For Happier Customers, Call HR
At too many companies marketers never talk with human resources people. So customer service doesn't live up to promises. Here's how to turn things around.
By ANNE FISHER

(FORTUNE Magazine) – WHEN SUE NOKES JOINED T-MOBILE AS senior vice president of customer service in 2002, the cellphone company, based in Bellevue, Wash., had a little problem: Lousy customer service was driving T-Mobile users crazy. Calling with a question or complaint, they got put on hold for what seemed like eons, then spoke with customer-service reps who weren't much help. J.D. Power's customer-satisfaction surveys ranked T-Mobile dead last in the industry, trailing Verizon, Cingular, Nextel, and Sprint. So much for its ad slogan: "Get more." Nokes launched a total overhaul. The first step: getting T-Mobile's human resources people and its marketing department to sit down and talk. The idea was to revamp the company's hiring practices, thus increasing the odds of picking customer-service staffers willing and able to follow through on the marketing mavens' promises.
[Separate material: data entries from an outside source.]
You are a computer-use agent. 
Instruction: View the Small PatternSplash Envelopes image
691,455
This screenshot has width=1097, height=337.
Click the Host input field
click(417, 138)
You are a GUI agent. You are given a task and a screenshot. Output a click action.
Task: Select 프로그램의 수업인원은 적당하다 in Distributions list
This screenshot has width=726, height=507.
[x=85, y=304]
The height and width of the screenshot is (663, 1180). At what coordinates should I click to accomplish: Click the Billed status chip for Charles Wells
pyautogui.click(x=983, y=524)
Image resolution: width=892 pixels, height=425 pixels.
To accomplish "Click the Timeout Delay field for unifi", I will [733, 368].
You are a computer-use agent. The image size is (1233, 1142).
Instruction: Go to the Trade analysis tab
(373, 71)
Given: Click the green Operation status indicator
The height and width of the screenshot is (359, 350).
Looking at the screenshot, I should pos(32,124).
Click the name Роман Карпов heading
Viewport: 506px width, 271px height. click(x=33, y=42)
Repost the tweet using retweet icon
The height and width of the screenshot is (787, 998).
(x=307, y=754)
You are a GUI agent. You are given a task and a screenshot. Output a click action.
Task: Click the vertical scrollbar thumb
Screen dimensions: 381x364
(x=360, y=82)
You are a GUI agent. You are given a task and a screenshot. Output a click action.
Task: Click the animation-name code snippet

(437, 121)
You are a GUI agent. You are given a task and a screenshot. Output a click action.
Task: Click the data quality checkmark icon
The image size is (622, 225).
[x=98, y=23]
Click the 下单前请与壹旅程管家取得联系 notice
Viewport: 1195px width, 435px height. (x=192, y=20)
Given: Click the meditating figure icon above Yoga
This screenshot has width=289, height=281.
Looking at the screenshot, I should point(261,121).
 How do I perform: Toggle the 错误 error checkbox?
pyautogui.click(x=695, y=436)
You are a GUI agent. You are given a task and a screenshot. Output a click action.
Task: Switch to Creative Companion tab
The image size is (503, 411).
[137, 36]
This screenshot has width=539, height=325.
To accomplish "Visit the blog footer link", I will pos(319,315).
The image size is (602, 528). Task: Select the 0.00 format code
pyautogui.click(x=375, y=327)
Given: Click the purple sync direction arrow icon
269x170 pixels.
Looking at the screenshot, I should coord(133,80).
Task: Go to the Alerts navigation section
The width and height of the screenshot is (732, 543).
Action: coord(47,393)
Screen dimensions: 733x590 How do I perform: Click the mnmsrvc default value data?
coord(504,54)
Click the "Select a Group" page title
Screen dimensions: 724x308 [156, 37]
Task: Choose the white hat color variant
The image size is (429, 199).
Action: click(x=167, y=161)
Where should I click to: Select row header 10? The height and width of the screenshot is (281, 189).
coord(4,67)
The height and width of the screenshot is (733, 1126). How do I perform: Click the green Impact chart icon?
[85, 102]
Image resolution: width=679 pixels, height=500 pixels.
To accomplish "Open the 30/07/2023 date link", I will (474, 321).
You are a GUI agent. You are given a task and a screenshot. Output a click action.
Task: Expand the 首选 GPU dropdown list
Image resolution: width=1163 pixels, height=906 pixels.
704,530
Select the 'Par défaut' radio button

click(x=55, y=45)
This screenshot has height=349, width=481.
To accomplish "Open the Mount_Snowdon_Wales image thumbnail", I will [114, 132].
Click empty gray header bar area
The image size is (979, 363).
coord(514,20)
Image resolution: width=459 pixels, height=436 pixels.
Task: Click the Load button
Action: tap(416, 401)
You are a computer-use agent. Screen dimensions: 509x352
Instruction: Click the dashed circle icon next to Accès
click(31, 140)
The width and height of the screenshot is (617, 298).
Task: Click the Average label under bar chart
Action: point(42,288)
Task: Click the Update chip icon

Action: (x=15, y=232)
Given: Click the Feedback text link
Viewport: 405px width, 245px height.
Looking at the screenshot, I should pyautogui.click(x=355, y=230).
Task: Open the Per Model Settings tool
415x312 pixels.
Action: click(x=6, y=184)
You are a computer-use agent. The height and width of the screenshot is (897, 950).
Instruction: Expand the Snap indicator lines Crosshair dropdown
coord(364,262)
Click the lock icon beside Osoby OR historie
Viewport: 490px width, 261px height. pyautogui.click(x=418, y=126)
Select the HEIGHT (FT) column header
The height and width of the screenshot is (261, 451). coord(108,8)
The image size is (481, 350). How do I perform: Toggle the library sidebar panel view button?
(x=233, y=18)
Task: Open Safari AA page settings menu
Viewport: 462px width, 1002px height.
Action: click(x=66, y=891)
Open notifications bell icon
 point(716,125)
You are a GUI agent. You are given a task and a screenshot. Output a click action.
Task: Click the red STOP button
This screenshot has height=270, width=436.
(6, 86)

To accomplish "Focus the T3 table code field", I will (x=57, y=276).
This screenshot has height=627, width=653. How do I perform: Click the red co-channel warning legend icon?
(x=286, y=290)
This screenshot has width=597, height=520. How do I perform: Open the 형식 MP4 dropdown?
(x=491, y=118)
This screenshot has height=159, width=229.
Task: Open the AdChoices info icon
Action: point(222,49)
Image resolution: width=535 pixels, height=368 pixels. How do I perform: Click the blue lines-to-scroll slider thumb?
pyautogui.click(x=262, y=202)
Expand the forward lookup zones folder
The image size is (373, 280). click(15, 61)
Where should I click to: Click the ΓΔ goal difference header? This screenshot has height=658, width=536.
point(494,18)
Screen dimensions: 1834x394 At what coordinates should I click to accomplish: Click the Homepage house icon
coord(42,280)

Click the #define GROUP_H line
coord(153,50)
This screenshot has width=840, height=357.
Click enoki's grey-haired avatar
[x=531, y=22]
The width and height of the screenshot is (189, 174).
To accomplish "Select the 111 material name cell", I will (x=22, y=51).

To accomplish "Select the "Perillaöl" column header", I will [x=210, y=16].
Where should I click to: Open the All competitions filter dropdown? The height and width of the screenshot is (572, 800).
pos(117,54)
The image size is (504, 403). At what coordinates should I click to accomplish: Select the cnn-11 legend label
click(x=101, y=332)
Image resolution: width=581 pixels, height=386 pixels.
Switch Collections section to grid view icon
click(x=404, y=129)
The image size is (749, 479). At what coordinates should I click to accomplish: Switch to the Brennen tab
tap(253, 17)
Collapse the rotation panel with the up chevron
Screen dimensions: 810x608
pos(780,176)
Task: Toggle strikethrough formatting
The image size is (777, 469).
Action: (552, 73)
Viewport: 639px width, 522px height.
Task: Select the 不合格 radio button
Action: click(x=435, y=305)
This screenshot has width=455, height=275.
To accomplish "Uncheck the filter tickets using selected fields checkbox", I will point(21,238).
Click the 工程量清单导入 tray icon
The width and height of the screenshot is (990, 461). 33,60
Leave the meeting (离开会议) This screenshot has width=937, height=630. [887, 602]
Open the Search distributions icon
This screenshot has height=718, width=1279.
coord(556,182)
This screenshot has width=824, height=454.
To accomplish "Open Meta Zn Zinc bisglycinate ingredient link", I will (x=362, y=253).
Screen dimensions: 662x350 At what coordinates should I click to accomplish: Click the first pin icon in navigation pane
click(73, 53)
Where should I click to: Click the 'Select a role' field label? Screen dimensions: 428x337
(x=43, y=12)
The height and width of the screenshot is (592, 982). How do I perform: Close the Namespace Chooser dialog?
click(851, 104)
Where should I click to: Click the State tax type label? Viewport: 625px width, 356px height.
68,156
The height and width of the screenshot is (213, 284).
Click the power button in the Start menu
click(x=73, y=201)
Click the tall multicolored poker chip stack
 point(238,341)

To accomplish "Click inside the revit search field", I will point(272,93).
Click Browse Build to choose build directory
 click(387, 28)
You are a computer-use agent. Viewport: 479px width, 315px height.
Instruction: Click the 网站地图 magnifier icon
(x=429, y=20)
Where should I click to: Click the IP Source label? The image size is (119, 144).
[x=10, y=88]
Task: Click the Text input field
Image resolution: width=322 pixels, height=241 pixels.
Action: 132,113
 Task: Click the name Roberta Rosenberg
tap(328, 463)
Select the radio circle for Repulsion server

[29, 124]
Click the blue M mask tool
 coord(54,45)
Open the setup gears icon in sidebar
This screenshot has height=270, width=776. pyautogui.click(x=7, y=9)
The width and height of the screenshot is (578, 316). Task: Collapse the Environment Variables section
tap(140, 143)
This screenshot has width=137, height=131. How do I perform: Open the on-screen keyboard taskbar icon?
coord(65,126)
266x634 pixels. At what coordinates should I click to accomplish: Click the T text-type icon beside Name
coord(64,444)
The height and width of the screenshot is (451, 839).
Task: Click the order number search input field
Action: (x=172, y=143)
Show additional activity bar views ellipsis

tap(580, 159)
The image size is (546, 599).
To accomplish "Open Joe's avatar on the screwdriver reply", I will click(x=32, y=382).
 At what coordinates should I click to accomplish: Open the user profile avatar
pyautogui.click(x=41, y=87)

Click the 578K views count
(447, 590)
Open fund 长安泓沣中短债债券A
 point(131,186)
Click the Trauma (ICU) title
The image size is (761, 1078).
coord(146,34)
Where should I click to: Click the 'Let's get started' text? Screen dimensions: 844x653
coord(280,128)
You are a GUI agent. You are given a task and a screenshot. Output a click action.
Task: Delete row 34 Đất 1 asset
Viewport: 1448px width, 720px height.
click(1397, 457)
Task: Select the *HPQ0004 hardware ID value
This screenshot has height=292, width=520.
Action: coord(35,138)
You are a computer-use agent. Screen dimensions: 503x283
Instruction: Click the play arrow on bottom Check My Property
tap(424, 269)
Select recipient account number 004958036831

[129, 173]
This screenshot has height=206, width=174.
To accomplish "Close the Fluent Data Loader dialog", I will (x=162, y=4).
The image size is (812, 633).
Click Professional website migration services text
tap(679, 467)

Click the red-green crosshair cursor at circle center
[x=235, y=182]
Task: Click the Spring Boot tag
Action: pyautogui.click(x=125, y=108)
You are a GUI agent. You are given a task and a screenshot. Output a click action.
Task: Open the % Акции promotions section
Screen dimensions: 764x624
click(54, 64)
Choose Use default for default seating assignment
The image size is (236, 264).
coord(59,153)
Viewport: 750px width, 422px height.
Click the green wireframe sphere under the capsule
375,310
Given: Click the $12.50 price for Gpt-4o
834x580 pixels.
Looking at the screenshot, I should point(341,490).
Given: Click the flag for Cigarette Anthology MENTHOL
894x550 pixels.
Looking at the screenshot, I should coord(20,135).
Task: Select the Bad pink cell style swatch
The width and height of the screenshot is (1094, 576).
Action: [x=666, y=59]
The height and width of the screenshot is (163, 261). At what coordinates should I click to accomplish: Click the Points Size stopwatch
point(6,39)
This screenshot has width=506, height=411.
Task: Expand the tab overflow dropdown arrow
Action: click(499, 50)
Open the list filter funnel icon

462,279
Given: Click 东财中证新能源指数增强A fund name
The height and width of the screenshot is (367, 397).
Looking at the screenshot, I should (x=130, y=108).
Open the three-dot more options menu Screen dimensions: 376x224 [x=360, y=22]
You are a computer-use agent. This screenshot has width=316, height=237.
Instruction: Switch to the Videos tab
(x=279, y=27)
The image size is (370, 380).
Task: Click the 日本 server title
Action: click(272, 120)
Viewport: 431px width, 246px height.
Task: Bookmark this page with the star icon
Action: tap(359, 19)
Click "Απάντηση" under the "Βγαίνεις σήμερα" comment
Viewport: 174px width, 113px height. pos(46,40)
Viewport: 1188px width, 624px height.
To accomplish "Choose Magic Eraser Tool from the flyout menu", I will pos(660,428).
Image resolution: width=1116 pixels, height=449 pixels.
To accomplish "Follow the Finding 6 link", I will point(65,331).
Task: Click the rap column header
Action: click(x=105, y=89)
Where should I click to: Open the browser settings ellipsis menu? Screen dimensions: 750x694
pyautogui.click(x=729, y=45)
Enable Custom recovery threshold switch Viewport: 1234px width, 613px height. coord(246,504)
Sounds like common sense, doesn't it? But surprisingly few companies do it. "We call the gap between HR and marketing the 'white space' in organizations," says Don Schultz, founder of a think tank at Northwestern University called the Forum for People and Performance Management. "The customer-contact people don't report to anyone in marketing or have any contact with them." Neither does anyone in HR, so HR isn't able to put customer-service people in place who can deliver on the marketers' message. Northwestern's latest research (see ROI of Integrated Marketing at www.performanceforum.org) shows that both HR and marketing managers are well aware of the white space: "We started studying this because people from 40-odd big companies like Honeywell, GE, and AT&T asked us how to fix it."

At T-Mobile a new set of hiring criteria emphasized traits like empathy and quick thinking. Then Nokes set up a rigorous evaluation process. "In our business, customers want their problem resolved fast, in one phone call--and courtesy matters," she says. "So we created a system that gives a lot of weight to those two elements. And we made sure that everyone knows exactly how he'll be evaluated." Both Nokes's experience and the Northwestern study suggest that when HR and marketing are in sync, employee-incentive plans work. "Everything we do is linked to a common message and a common theme," Nokes says. She started an employee-rewards program called Do More, Get More, which bestows restaurant dinners and exotic trips on workers who meet stringent standards for courtesy and speed. "Some see this stuff as 'fluff' that just drives up costs," says Nokes. And she's the first to admit that in and of themselves, incentives are no panacea: "The biggest mistake I've seen companies make is going after only one piece of the pie--trying to improve customer service by focusing on hiring alone or training alone or incentives alone. But it's an end-to-end process. It won't work unless you do the whole thing." She says that in the past two years attrition and absenteeism have dropped 50%, while productivity has tripled.